Reid also points to ANZ’s smaller committed-liquidity facility, which it has reduced proactively. The bank has also enjoyed strong deposit growth and a stable asset book, he continues.

It felt like the right trade and right product to do. Making the right funding decisions ensures we stay ahead when things become increasingly volatile and that we are not forced into markets at any point.

LUCY CARROLL WESTPAC BANKING CORPORATION
DEAL DYNAMICS

ANZ’s March 2025 covered-bond transaction priced at 7 basis points over mid-swap after launching in the 12 basis points area, while NAB’s March 2027 transaction priced at 12 basis points over mid-swap. Previously, Commonwealth Bank of Australia (CBA) executed a February 2028 euro covered bond on 16 February that priced at 10 basis points over mid-swap.

“Pricing was broadly in line with expectations but we were positively surprised with the size of demand,” Reid tells KangaNews. “We value the euro covered-bond market because it offers reliable access to term funding in difficult market conditions and it is clear the sector has grown since the last time we issued there.” He adds that ANZ was able to access a larger volume of funding than it expected at the price it was looking to achieve.

Westpac’s four-year floating-rate sterling deal priced at 45 basis points over SONIA – in line with guidance.
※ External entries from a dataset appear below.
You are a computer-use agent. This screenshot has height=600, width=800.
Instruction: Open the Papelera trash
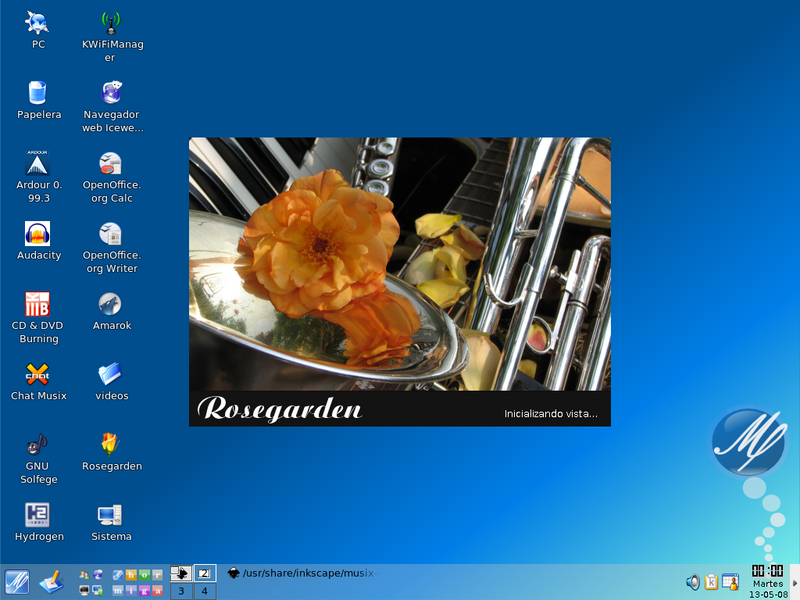coord(38,94)
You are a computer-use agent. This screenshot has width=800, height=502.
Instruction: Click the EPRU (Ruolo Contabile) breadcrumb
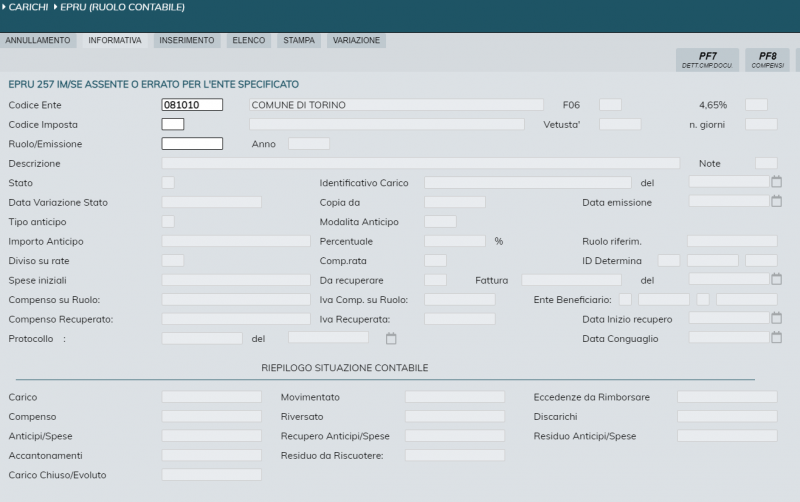pos(126,8)
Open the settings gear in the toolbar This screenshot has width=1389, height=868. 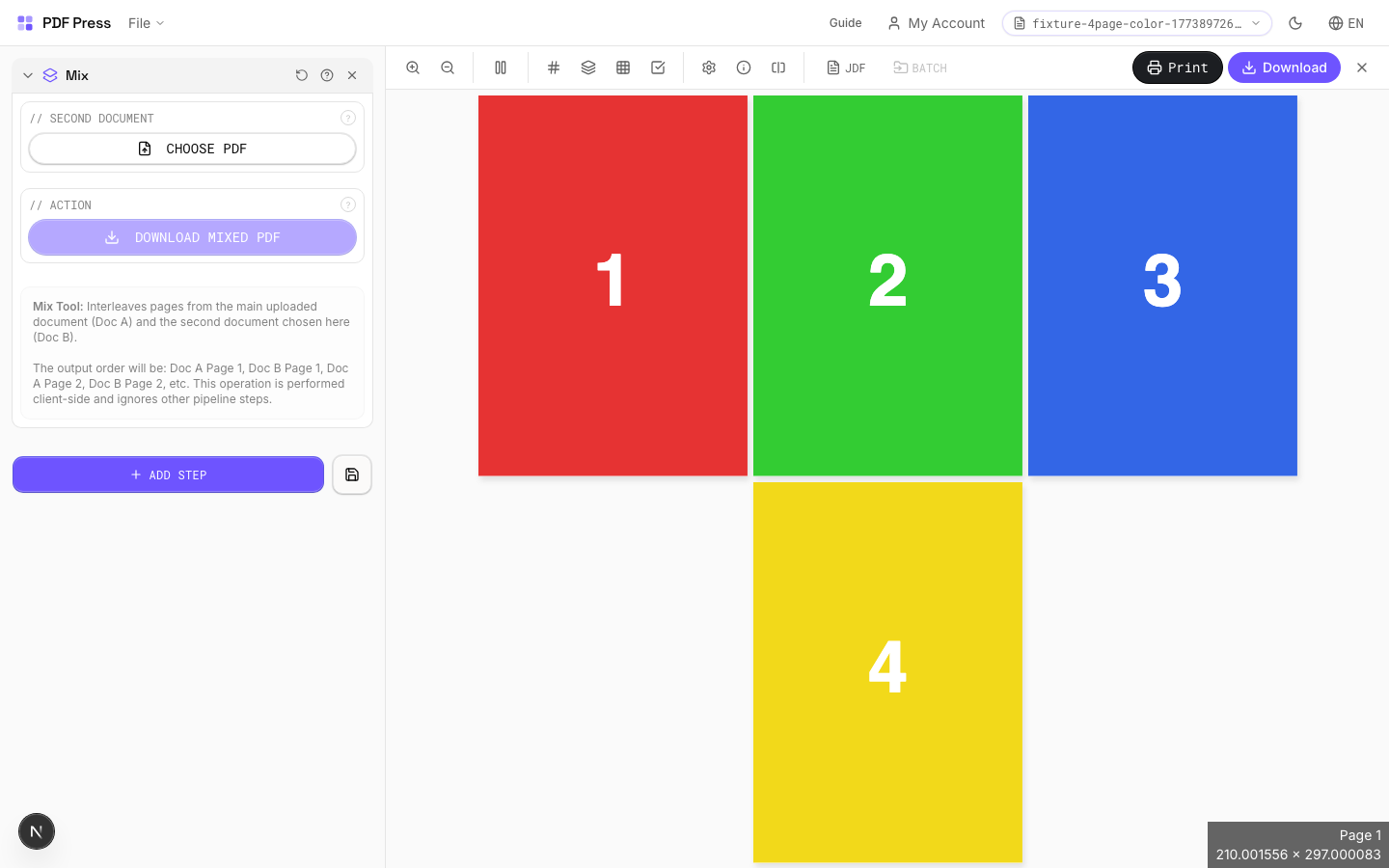pyautogui.click(x=709, y=68)
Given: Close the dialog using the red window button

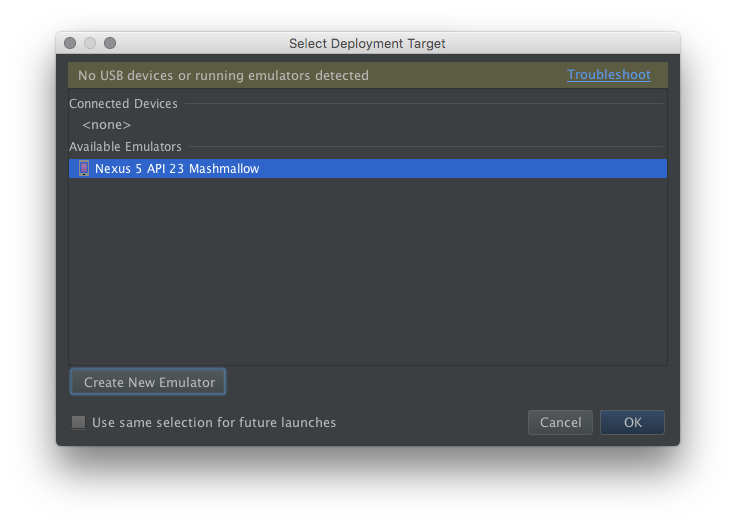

NAB priced a £1.5 billion December 2025 covered bond in December with a margin of 27 basis points over SONIA.

Westpac’s covered bond represents the bank’s first issuance in sterling since January 2018. Having issued covered bonds in the euro and US dollar markets in the past six months, Carroll says the sterling market suited the bank’s needs and allowed it to issue into a diversified pool of demand.

“It definitely felt like there was some capacity in the market,” she explains. “It was a good funding opportunity from a relative-value basis versus covered options in euros and US dollars, as well as offering the volume we were targeting.”

Bank books took most of the deals, while investors from Ireland and the UK dominated the Westpac sterling deal (see charts 2 and 3). The final book for Westpac’s domestic senior-unsecured deal skewed heavily to local investors (see chart 4).The real-money bid was notably strong, especially in the fixed-rate note (see chart 5). “The size and diversity of the book supported our view that we had the right clearing price,” Bischoff says.